人間も注射1本で脊椎損傷を回復できるかもしれない
今回の研究で、高速振動するナノファイバーを用いて脊椎損傷を再生できることが示されました。
ナノファイバーが振動することで2種類の信号分子が周囲の細胞にショックを与え、周囲の細胞の再生する力を引き出していたのです。
現在の薬剤の多くは単一の成分で構成されていますが、新たに開発されたナノファイバーは多くの分子の集合体でできており、そのような薬は現在「超分子薬」と呼ばれるようになっており、次世代の薬剤のスタンダードになる可能性があります。

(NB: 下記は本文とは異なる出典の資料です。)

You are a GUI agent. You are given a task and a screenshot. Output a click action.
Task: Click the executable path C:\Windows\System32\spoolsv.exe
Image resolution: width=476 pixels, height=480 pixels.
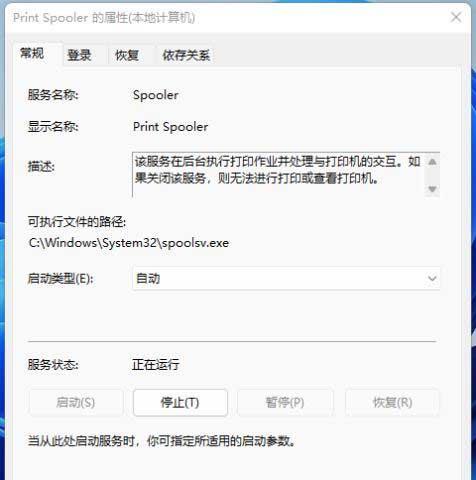point(129,243)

研究者たちは現在、人間により近い霊長類での実験をパスして、人間での試験をはじめられるようにFDA(アメリカ食品医薬品局)に働きかけを行っています。
もし人間でもマウスと同じような効果がある場合、事故や怪我で脊椎が損傷しても、注射1本で回復できるようになるかもしれません。
また脊椎の神経と同じく中枢神経である脳の損傷に対しても効果がある場合、脳卒中やパーキンソン病、アルツハイマー病などの患者の脳細胞再生薬として使えるかもしれません。
複数の成分を組み合わせた「超分子薬」の可能性はmRNA療法と一緒に未来の医学を支える存在になるでしょう。